銀南「兄さん!三両でいいから、貸して頂けませんか?このまんまじゃ、方々の掛け取りに義理が溜まったまんまで、年が越せません!
お願いします。三両が無理なら二両、いや、一両で構わないんで、貸しちゃあー貰えませんか?必ず、七草か、鏡開までには返ぇします。」
兄貴分「何を寝ぼけた事を言うんだい!お前に貸す銭が、うちに在ると思って来たのかい?お前には、既に十五両は貸してあるんだよ?
それも、返ぇーさねーで、借金を重ねようたぁーお前もいい根性しているねぇ。ろくに座敷も掛からないくせして、どーやって返すつもりだい?
細川の中元部屋のガラッポン!とか、湯島天神の富で返すなんて、寝言は聞かないよ!!返す当てがあるなら、言ってみな!」
銀南「座敷に出るにも、まずは、質から着物と羽織を出して来ないと、駄目なんです。そこは、二分も在りゃ何とかなるんで、
お願いします。頼めるのは兄貴だけなんです。利息だけでも、方々に銭入れないと、もう今晩にも首吊るか?夜逃げしか有りません。どうか?一両、いや、質草出す二分だけでも貸して下さい!兄貴!後生です!」
兄貴分「ダメだ!そんや料簡には、たとえ百文だって貸せやしねぇーぜ、今のお前ぇさんには!!帰ってくんなぁーーーこっちとら、暮れで忙しいんだ!」
銀南が、兄貴分の家を出ると、その後ろから塩を掛けられた!!
銀南(独り言)「塩なんて、撒くこたぁーねぇーだろう!畜生!先輩風吹かせやがって。。。おいら、ナメクジじゃねぇーやい。
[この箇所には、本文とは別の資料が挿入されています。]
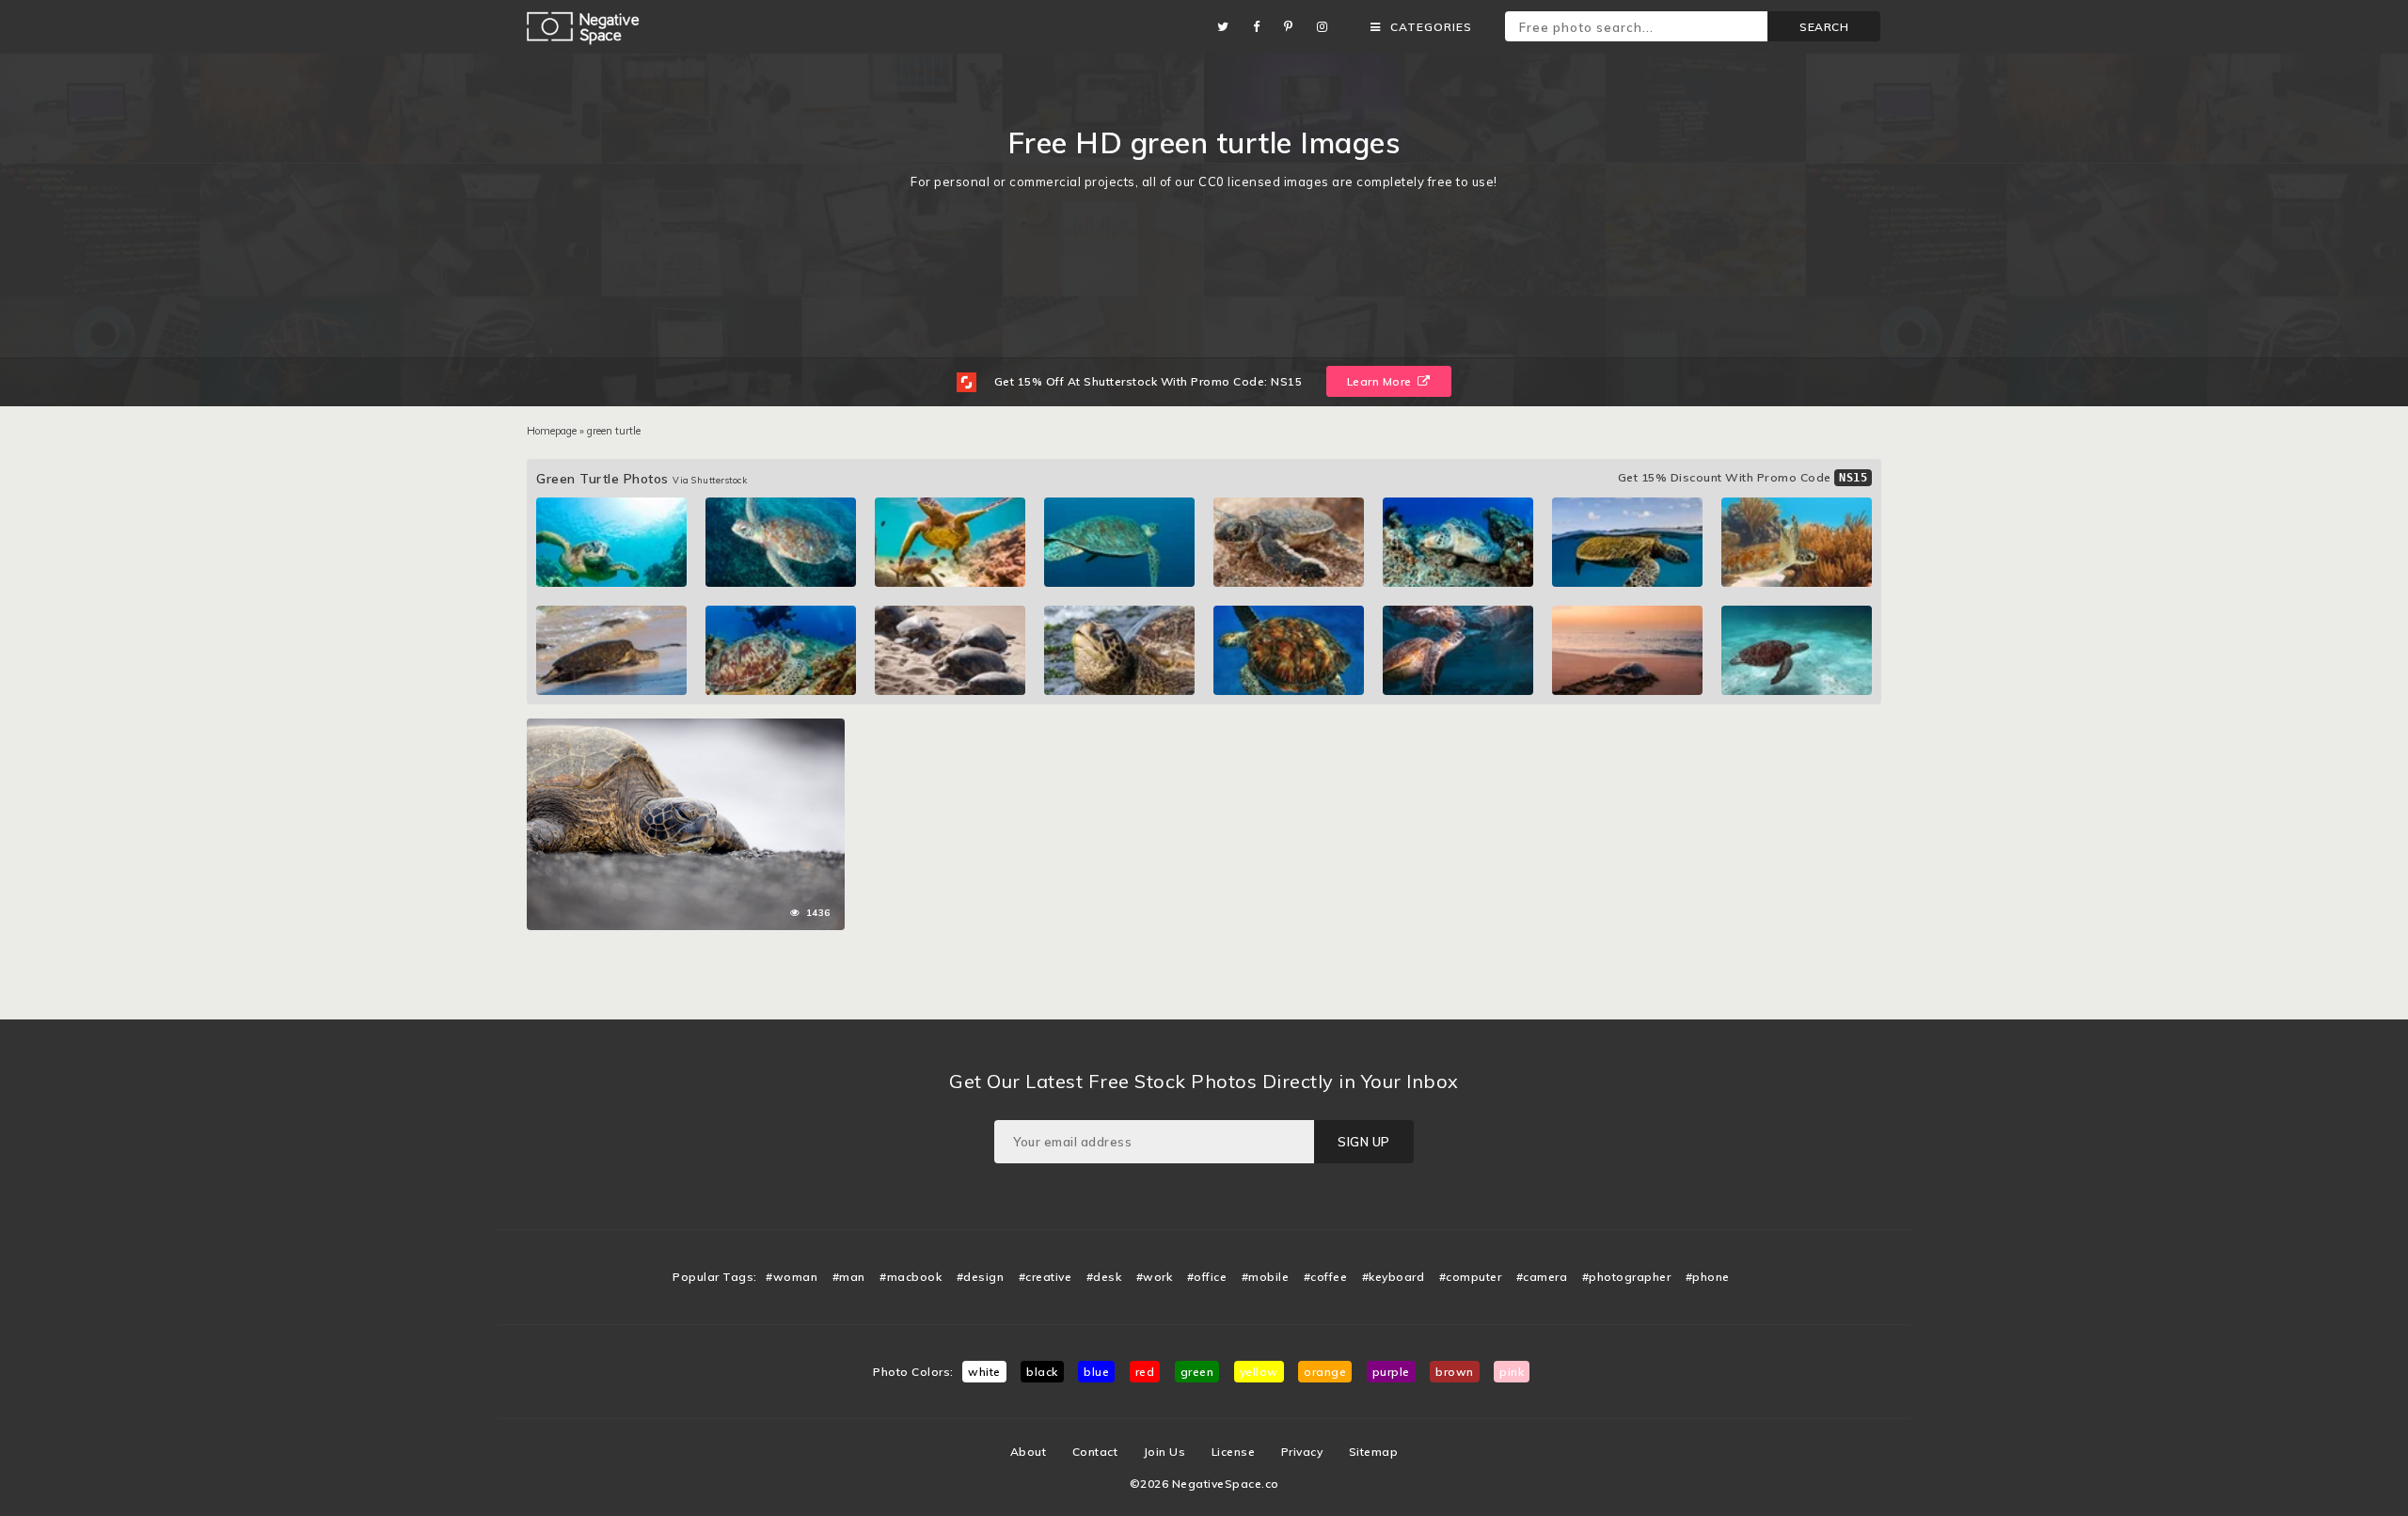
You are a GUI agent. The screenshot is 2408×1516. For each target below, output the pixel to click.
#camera (1542, 1277)
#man (848, 1277)
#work (1154, 1277)
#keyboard (1393, 1277)
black (1042, 1372)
一両や二両の端金、恵んでくれたってバチは当たらねぇーだろうにぃ。
あぁ〜ここは、中橋かぁ、良玄先生が亡くなってかは本当に来なくなった町だ。良玄先生の家に下宿して、医者修行していた頃が懐かしいやぁ。
先生からは、銀南!銀南!って、本当に可愛いがられていたけど、おいらが一本立ちする前に先生は亡くなって、奥様には、おいら、大層嫌われていたからなぁ、支度金とは名ばかりの端金で、縁切りされて、四十九日も済まないうちに追ん出されたっけ。
それからだよ、運に見放され、職を転々とするの。。。
ハナは手間がいいって言うから、おいら、大工に弟子入りしたが、力仕事は向いてねぇーから、三日で辞めて、直ぐに左官になったんだぁ。
これも、土を捏ねるのがキツくてキツくて、五日持たずに辞めた。その後は力仕事じゃなく、側(ハタ)から見てると楽しそうだったんで、絵描に弟子入りしたんだが、これが楽なんだけど、手間賃はくれない、飯も出ないから、二日保たなかった。
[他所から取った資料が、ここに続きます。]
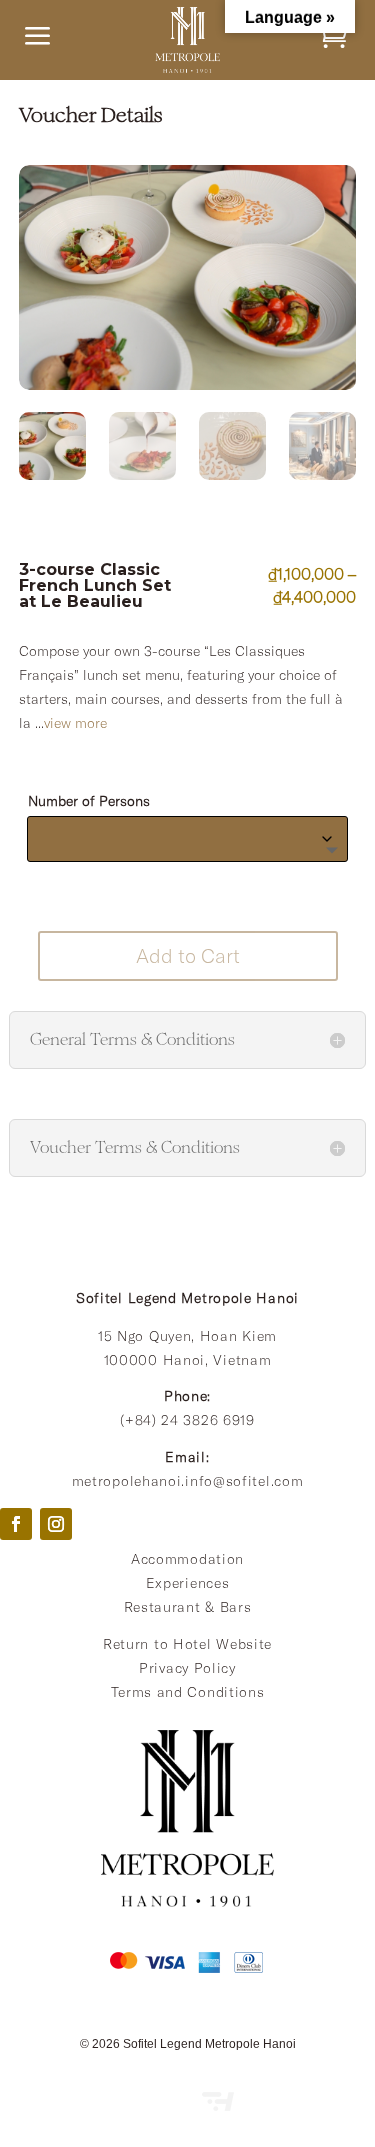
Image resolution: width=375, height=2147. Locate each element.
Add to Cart (188, 955)
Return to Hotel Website (187, 1644)
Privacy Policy (187, 1668)
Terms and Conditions (188, 1692)
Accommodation (187, 1559)
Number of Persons (89, 801)
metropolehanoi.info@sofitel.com (188, 1481)
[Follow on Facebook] (16, 1524)
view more (75, 723)
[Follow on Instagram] (56, 1524)
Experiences (188, 1583)
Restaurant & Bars (188, 1607)
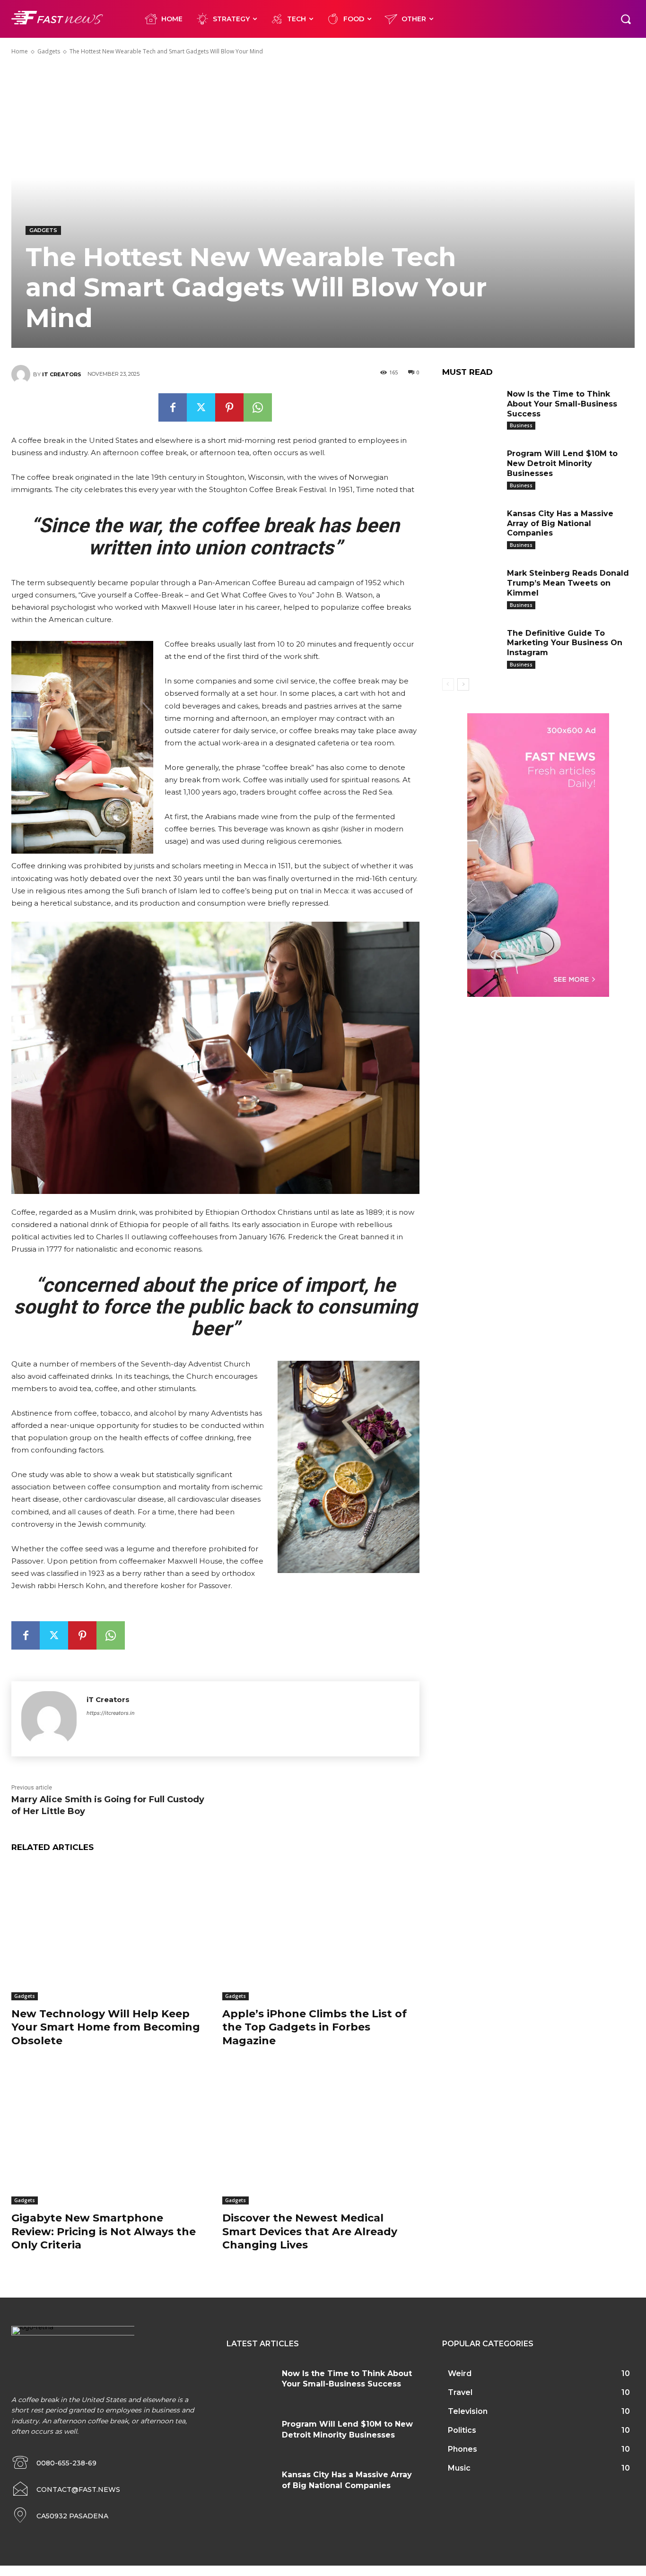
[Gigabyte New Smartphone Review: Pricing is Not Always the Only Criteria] (109, 2135)
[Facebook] (172, 407)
その後は、魚屋、八百屋は売り声がダメで、全く売れやしないし、親方がすぐ手を挙げる人で、ボウズで帰ると、ボッコボコにされてクビ!って言われた。
やっと、コブが引いて人前に出られる面に戻ったから、今度は芝居小屋の雑用に入ったと思ったら、小屋が潰れてまた無職に逆戻り。
暫くさぁ、芝居小屋ん時の支配人に誘われて、見世物小屋で働いたが、あれは阿漕な商売で、田舎者を騙して銭を巻き上げるから、性に合わず辞めたんだぁ。
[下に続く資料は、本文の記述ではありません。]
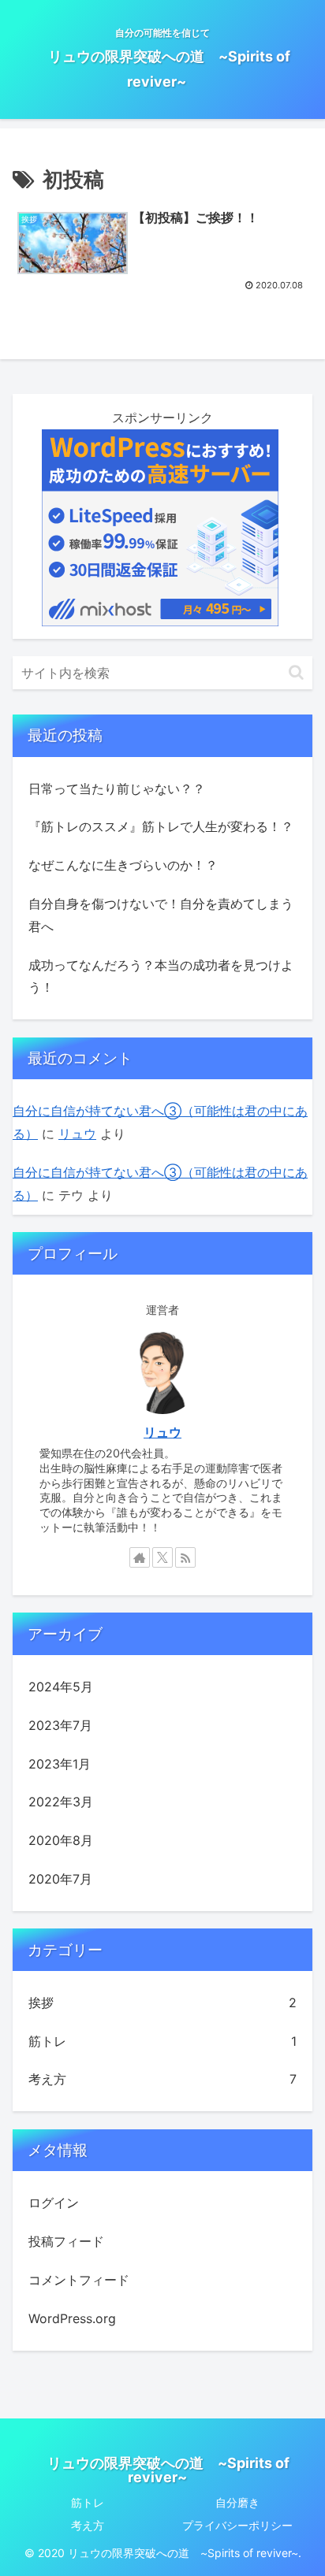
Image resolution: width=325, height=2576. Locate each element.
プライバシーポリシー (237, 2525)
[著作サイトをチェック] (139, 1557)
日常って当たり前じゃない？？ (116, 788)
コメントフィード (78, 2280)
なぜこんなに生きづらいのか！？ (123, 865)
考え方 (87, 2525)
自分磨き (237, 2502)
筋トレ (87, 2502)
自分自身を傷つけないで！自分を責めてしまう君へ (160, 915)
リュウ (77, 1133)
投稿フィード (66, 2241)
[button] (296, 672)
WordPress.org (72, 2318)
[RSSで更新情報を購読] (185, 1557)
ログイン (53, 2202)
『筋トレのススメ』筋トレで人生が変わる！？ (160, 826)
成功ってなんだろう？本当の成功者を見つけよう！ (160, 976)
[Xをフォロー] (162, 1557)
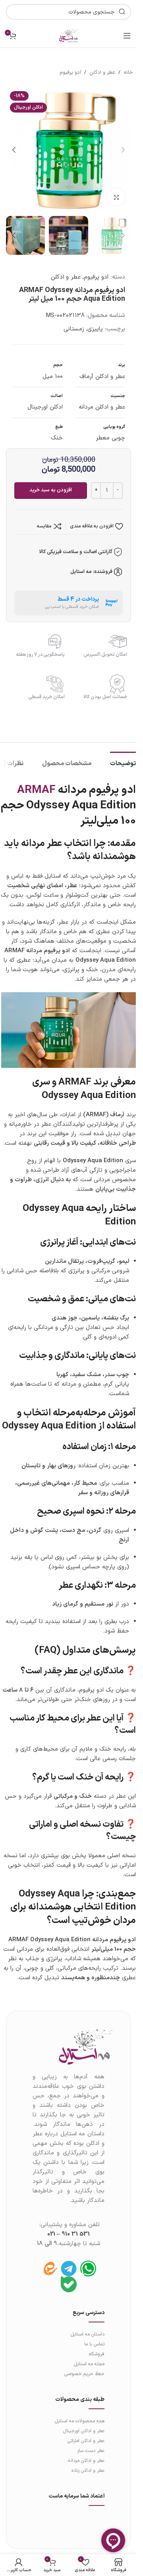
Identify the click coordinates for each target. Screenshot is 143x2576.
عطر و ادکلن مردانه (86, 2460)
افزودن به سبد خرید (50, 490)
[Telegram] (69, 2268)
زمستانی (74, 329)
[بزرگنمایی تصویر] (116, 197)
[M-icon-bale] (69, 2284)
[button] (123, 150)
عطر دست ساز (90, 2450)
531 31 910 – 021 (68, 2234)
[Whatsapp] (88, 2268)
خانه (128, 72)
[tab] (123, 763)
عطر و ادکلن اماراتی (86, 2440)
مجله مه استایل (89, 2364)
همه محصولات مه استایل (79, 2421)
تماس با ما (94, 2344)
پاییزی (95, 329)
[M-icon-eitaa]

そんな事をしているうちに、博打場の遣い走りみたいな事をする様になり、ひょんな事から幇間(タイコモチ)になったんだが。。。
そしたらさぁ、見習い医者時代のツテで、その当時の得意先の大店の御主人衆が、ハナは、銀南!銀南!って贔屓にしてくれたんだ。
ここで、やっと俺にも運が向いて来た!ってんで、勘違いしたんだなぁ、今の女房と所帯を持っちまった!!
その女房が、芸者か女郎を嫁にしてりゃ、俺の代わりに働かせたのに、仲居上がりじゃ、全く潰しが利きません!!ガミガミ文句を言うばっかりで。。。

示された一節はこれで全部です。